Source records
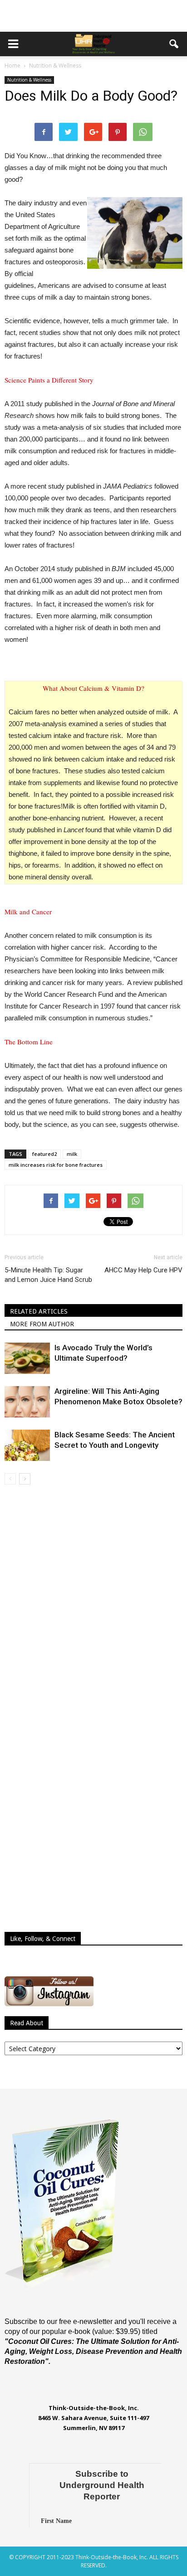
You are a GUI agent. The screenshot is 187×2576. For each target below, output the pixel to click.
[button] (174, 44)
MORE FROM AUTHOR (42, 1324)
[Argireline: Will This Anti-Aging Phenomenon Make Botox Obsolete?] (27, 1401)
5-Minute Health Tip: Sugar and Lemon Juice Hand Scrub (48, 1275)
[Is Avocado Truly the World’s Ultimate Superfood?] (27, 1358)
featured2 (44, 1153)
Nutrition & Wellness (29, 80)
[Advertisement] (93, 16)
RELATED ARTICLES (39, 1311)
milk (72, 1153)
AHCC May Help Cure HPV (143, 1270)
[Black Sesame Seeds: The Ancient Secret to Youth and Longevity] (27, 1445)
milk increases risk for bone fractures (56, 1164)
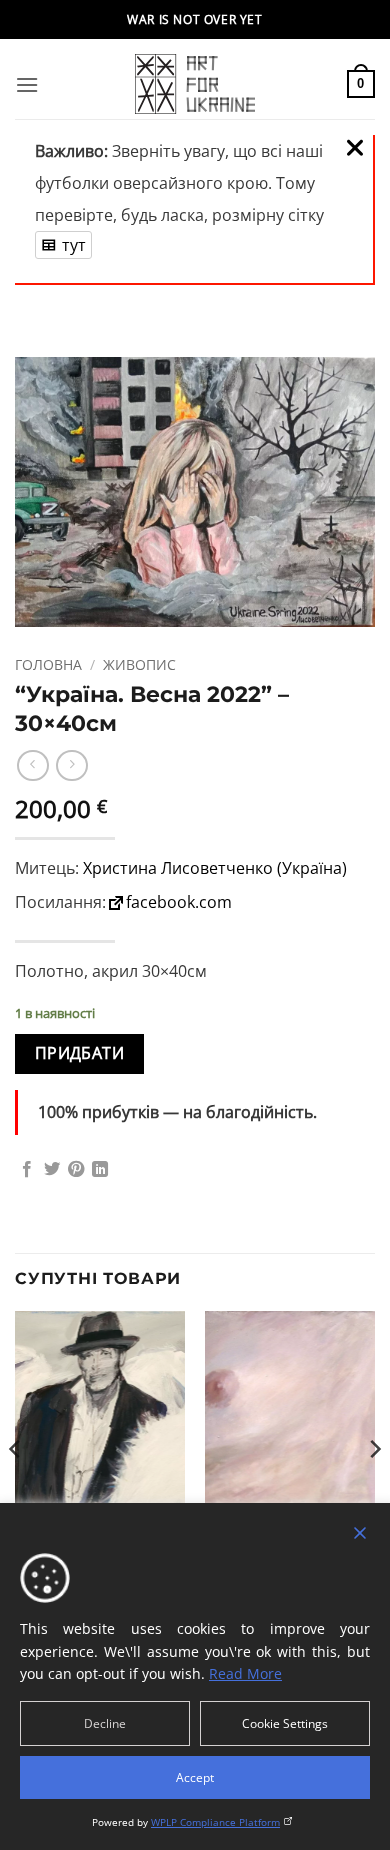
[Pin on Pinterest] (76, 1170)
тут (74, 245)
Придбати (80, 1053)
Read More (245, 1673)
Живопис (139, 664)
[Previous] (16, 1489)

* * *

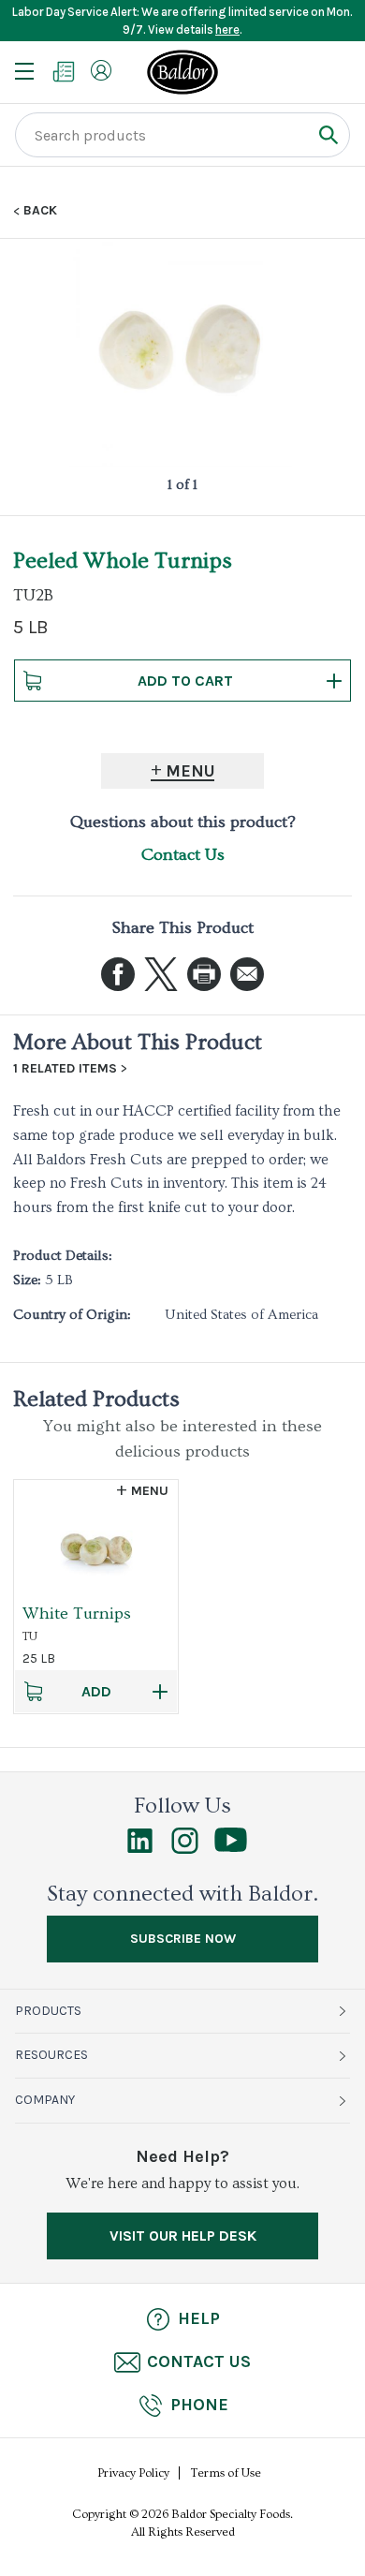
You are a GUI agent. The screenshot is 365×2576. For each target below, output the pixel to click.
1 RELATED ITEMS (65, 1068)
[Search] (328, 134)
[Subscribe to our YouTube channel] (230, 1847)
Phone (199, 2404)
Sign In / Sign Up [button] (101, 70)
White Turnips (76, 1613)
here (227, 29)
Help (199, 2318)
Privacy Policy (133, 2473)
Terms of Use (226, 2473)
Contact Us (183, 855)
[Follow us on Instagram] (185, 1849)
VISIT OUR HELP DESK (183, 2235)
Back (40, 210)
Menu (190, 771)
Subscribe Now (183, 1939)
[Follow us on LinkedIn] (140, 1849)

---

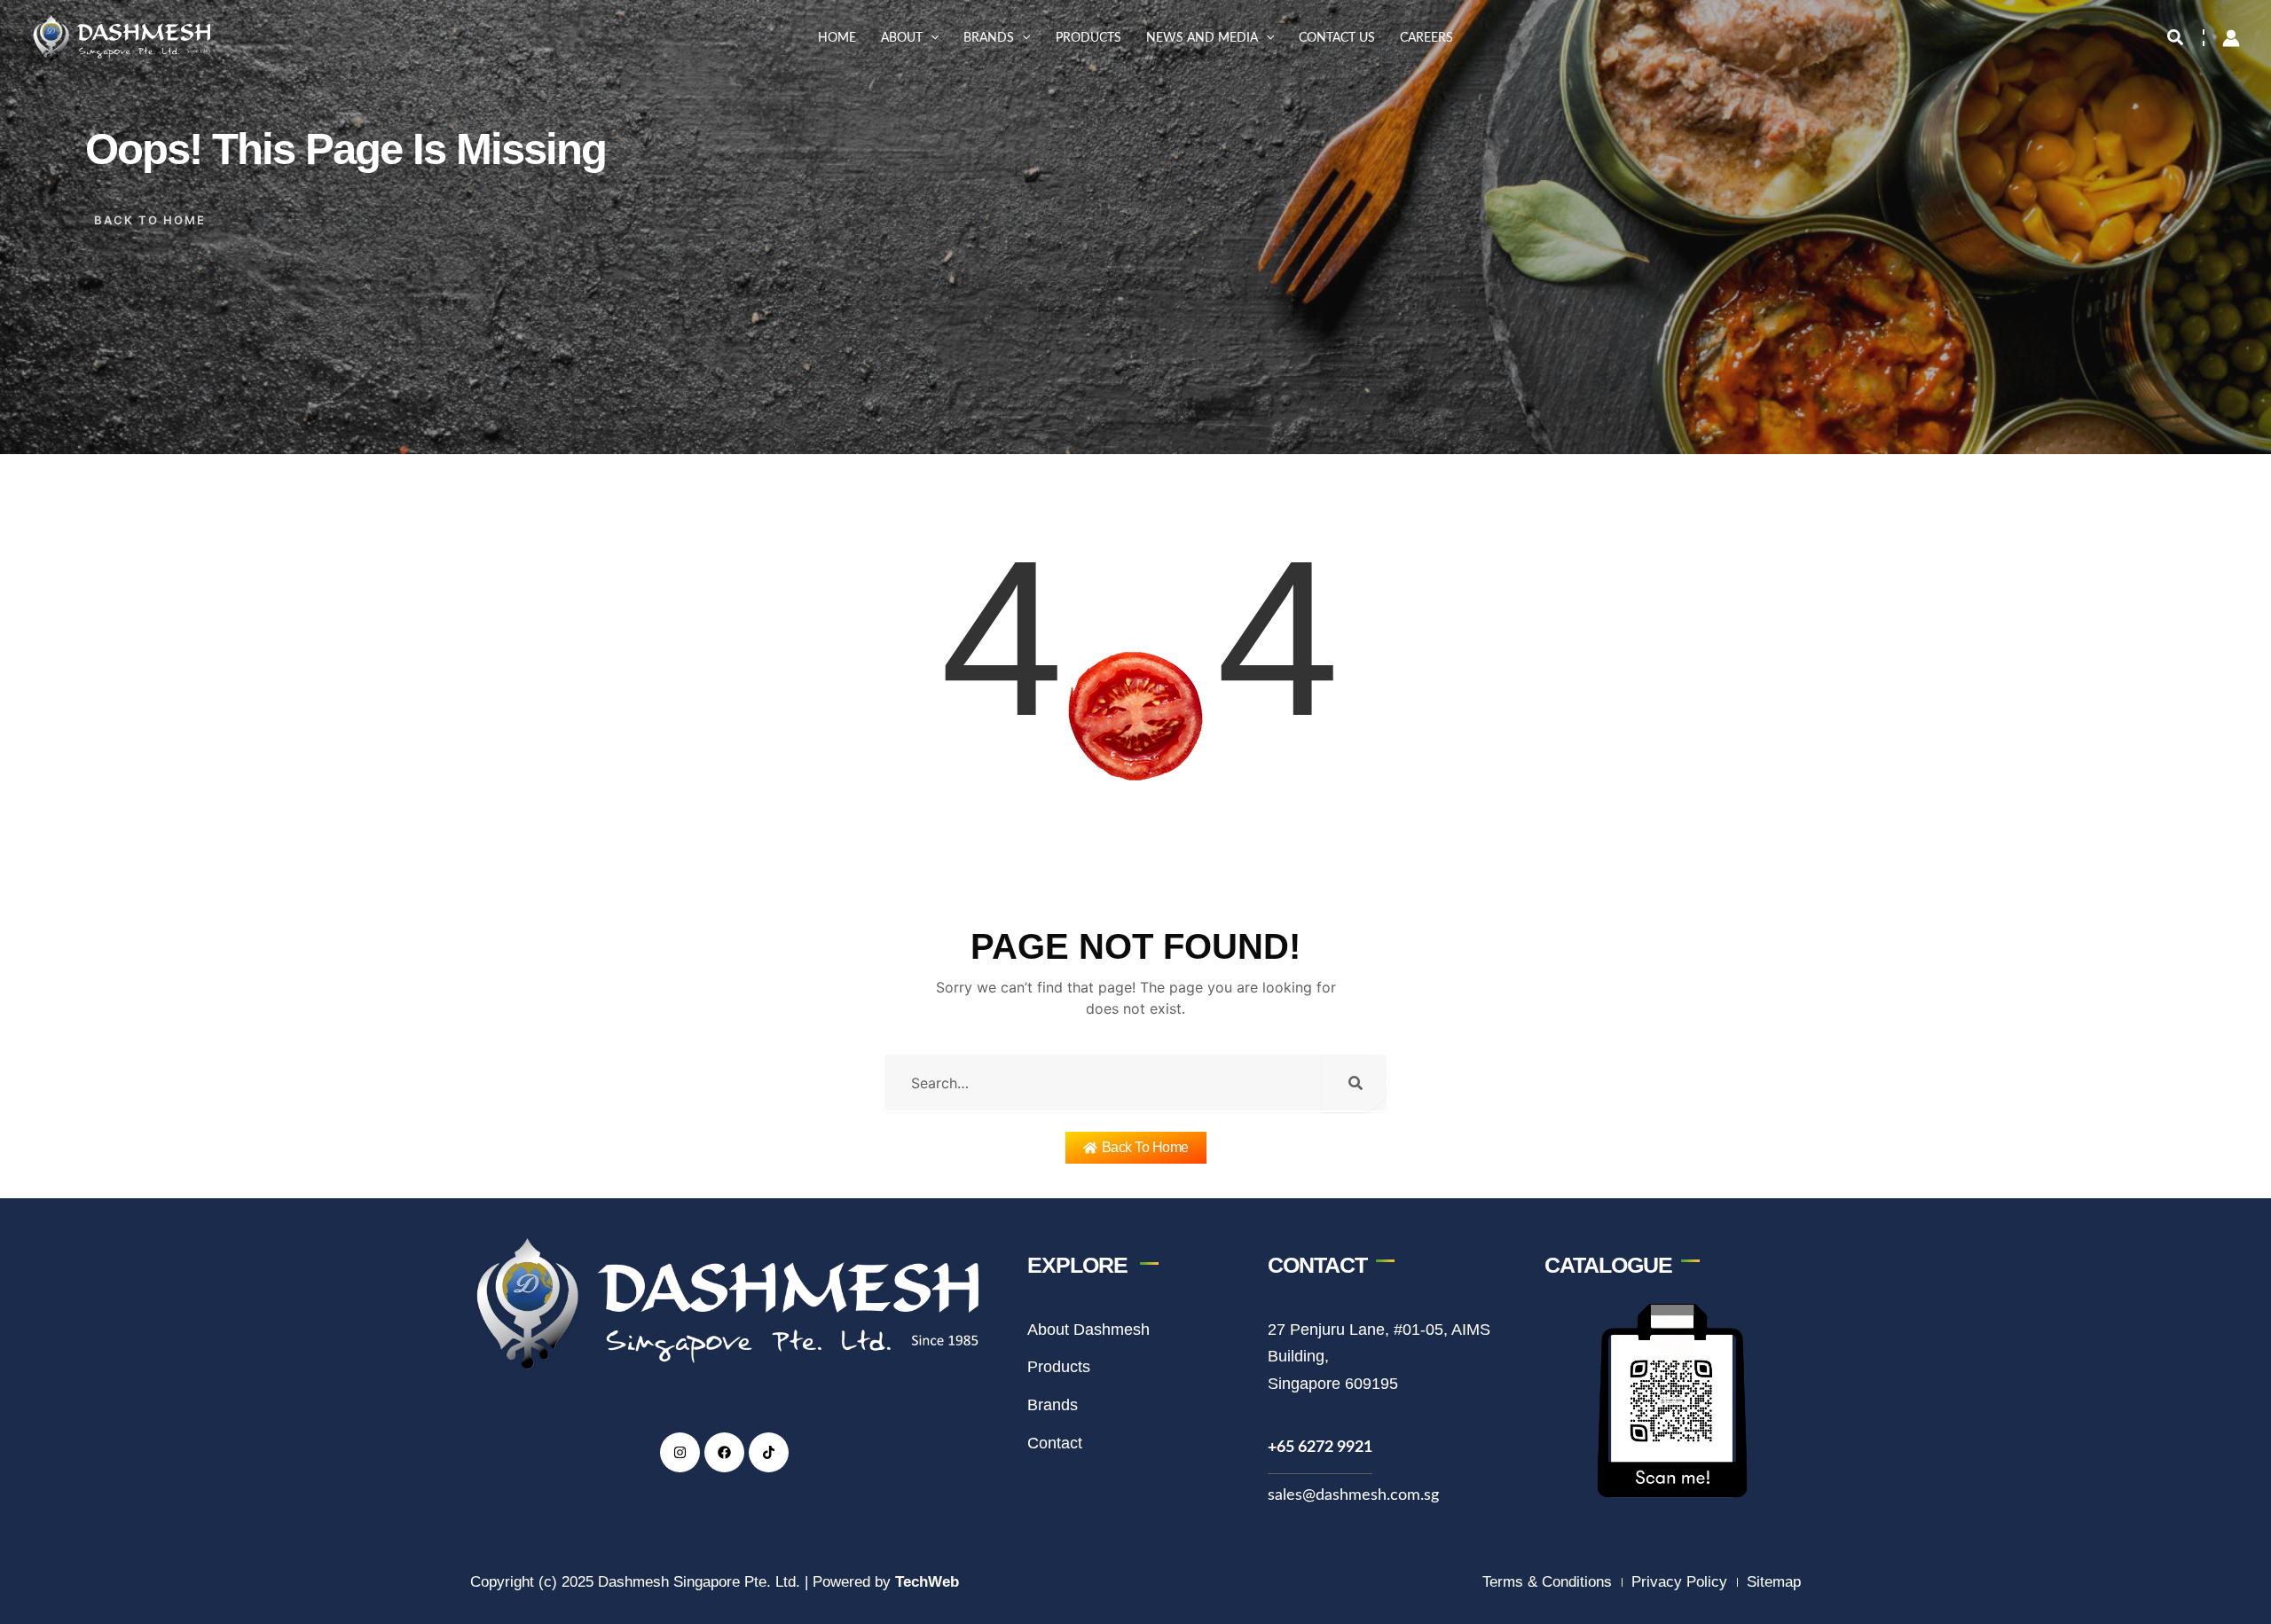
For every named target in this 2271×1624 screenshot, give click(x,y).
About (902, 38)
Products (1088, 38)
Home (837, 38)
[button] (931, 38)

Your objective. Reproduce, exactly and only, the lines of the records above starting at the line with "RELATED ARTICLES (39, 1311)" and ending at the line with "[Previous] (16, 1489)", both included. Leave every picture out.

Output.
RELATED ARTICLES (39, 1311)
milk (72, 1153)
AHCC May Help Cure HPV (143, 1270)
[Black Sesame Seeds: The Ancient Secret to Youth and Longevity] (27, 1445)
milk increases risk for bone fractures (56, 1164)
[Pin on Pinterest] (76, 1170)
тут (74, 245)
Придбати (80, 1053)
Read More (245, 1673)
Живопис (139, 664)
[Previous] (16, 1489)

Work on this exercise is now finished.